» **What is being asked**
Would you please print exactly the lines that run from the one with "This screenshot has height=441, width=678." to the last line of the data, both included, without any pictures?

Segment Start: Input data

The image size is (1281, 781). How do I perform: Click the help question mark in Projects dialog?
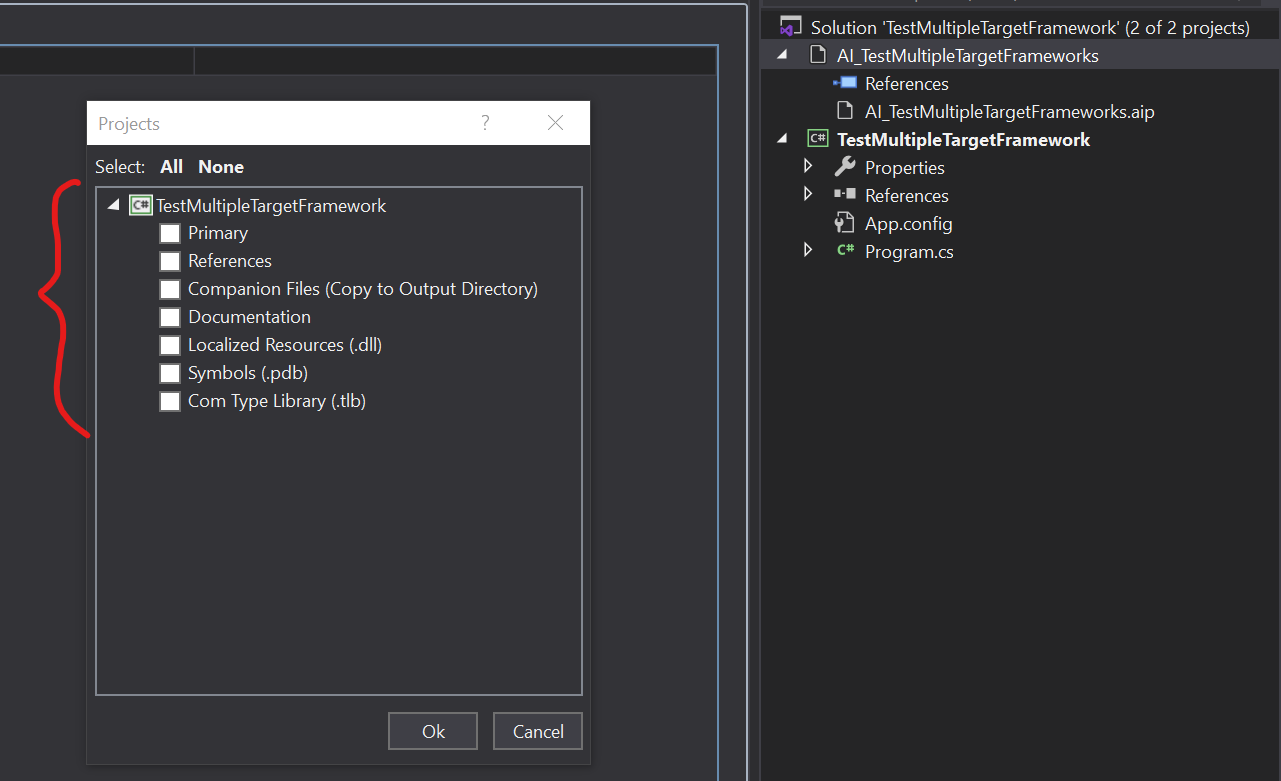click(485, 123)
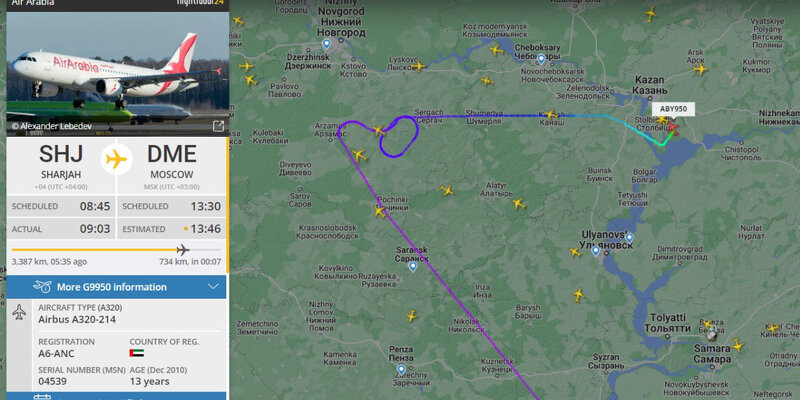Click the red ABY950 aircraft icon near Kazan

point(673,128)
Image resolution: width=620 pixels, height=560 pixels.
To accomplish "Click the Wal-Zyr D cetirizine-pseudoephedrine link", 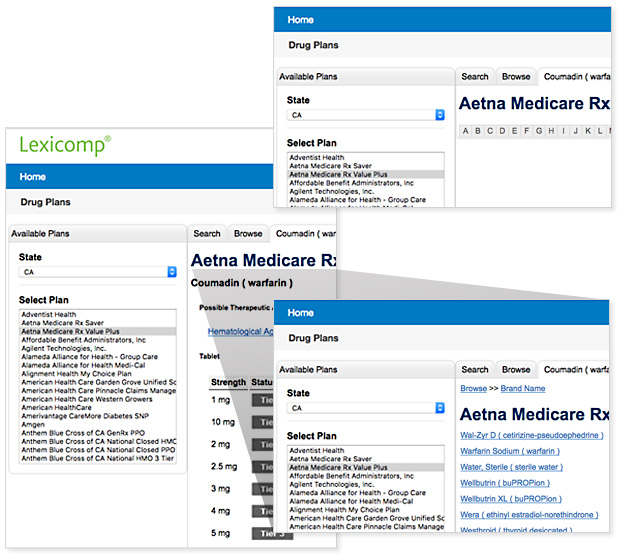I will [531, 436].
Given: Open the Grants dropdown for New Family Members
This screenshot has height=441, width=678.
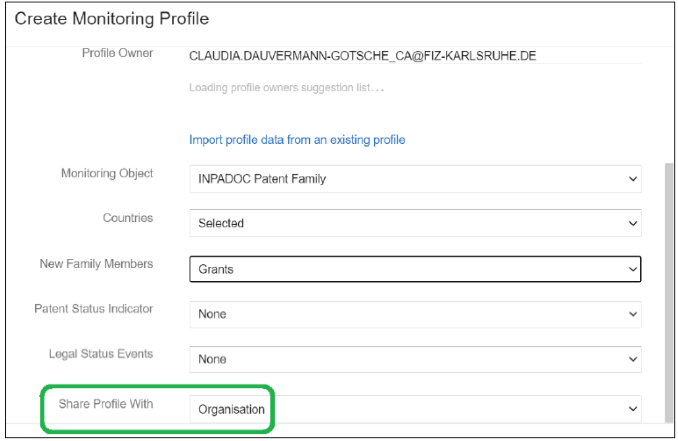Looking at the screenshot, I should pos(415,269).
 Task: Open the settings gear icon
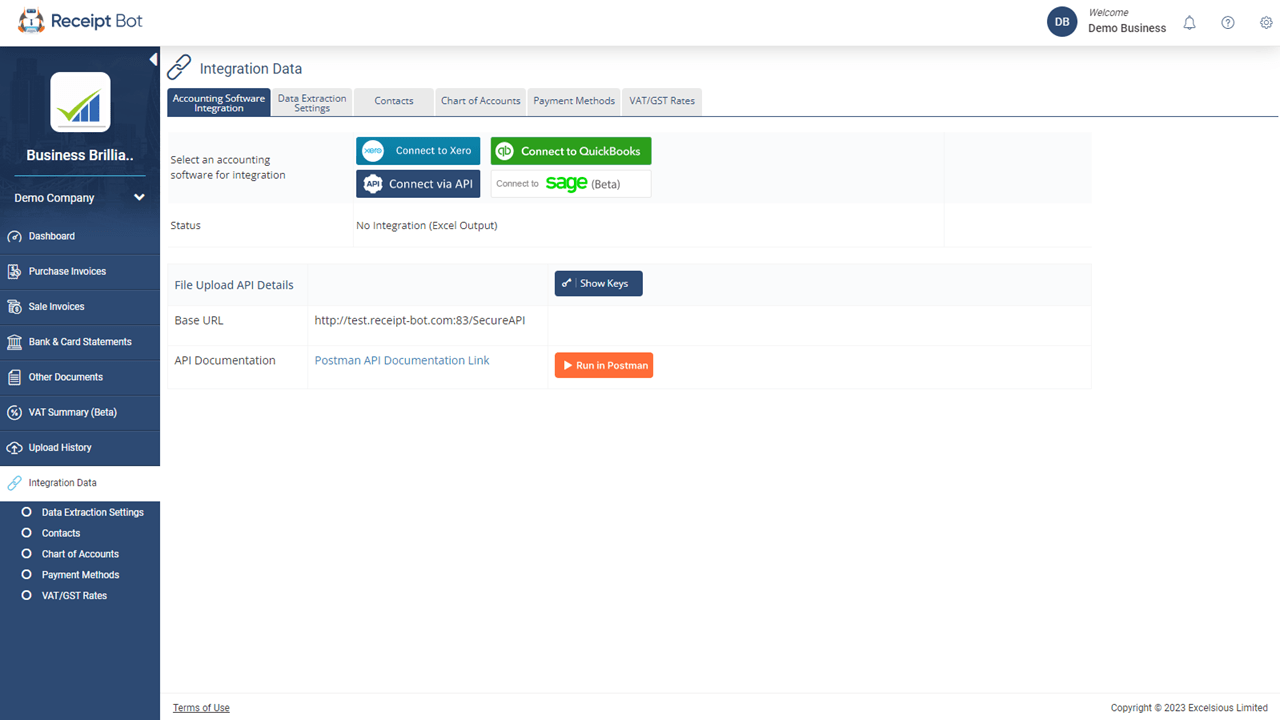[x=1265, y=22]
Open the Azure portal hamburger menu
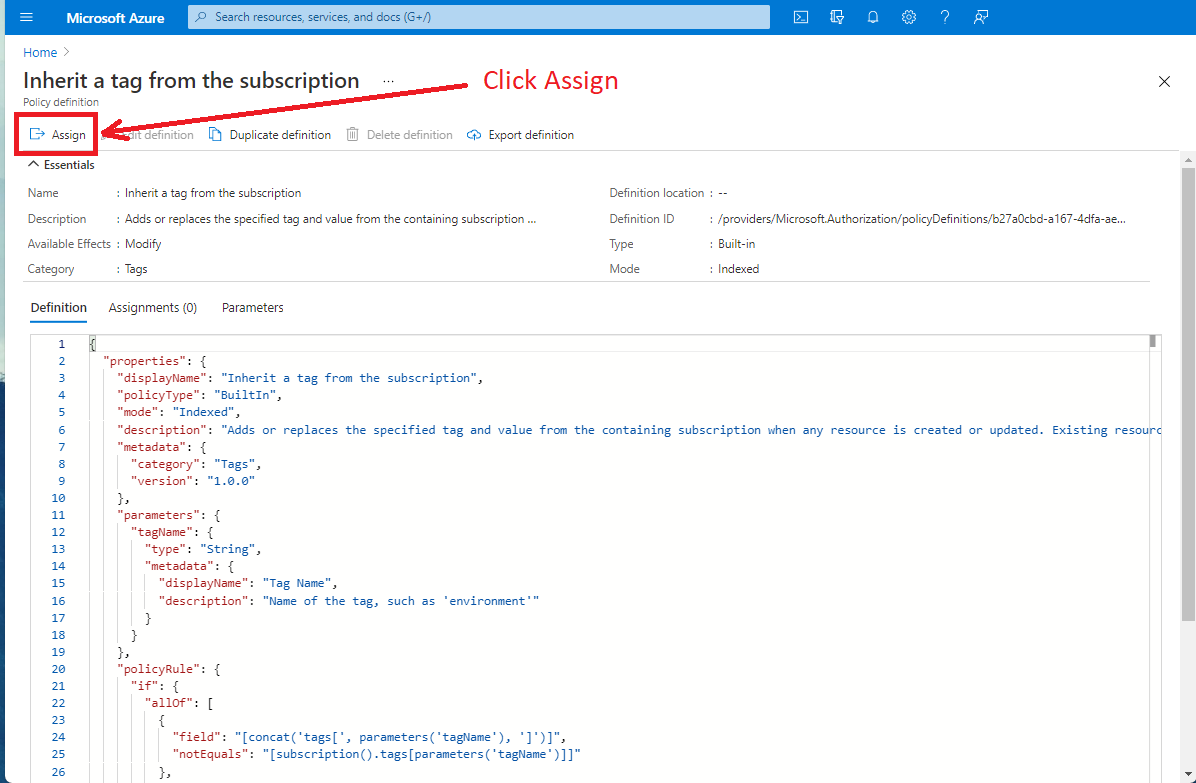The height and width of the screenshot is (783, 1196). (26, 17)
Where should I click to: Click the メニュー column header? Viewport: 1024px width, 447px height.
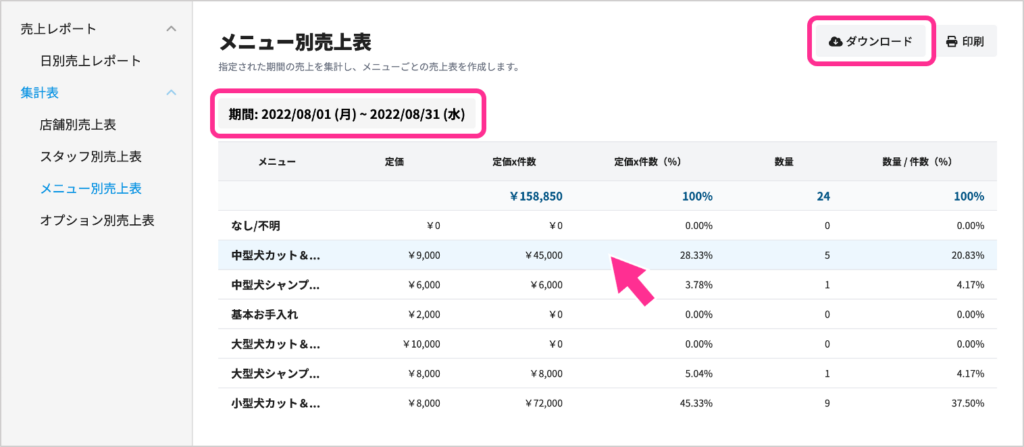tap(276, 160)
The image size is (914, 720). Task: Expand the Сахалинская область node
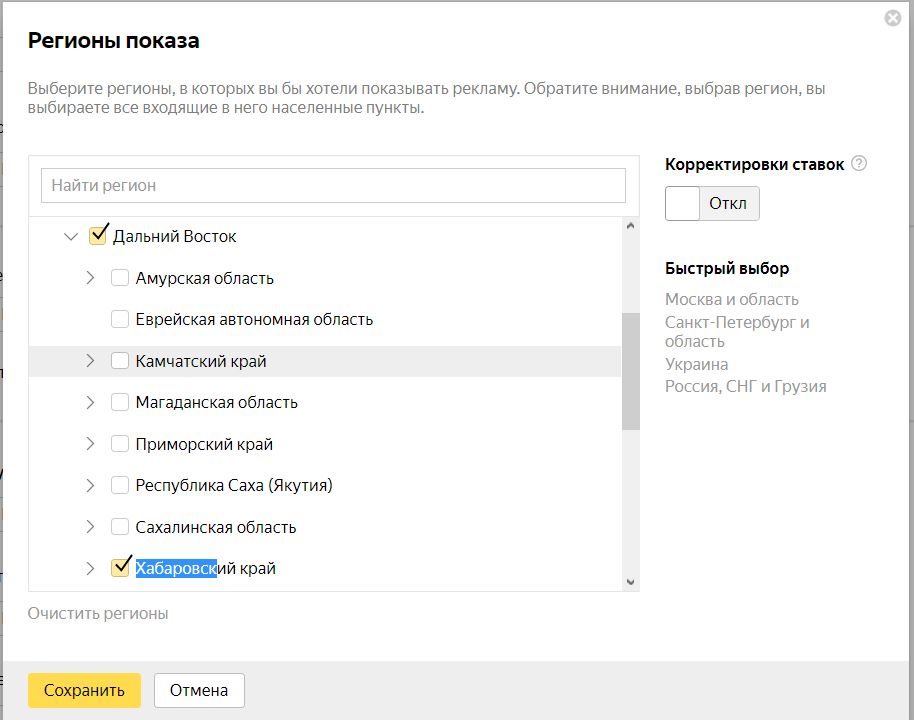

Segment End: Input data

» **Solution for this task**
This screenshot has height=441, width=678.
Looking at the screenshot, I should pos(415,269).
 Task: Open the settings gear icon
[x=1265, y=22]
Open the Azure portal hamburger menu
The height and width of the screenshot is (783, 1196). (26, 17)
Where should I click to: Click the メニュー column header? Viewport: 1024px width, 447px height.
tap(276, 160)
The image size is (914, 720). Task: Expand the Сахалинская область node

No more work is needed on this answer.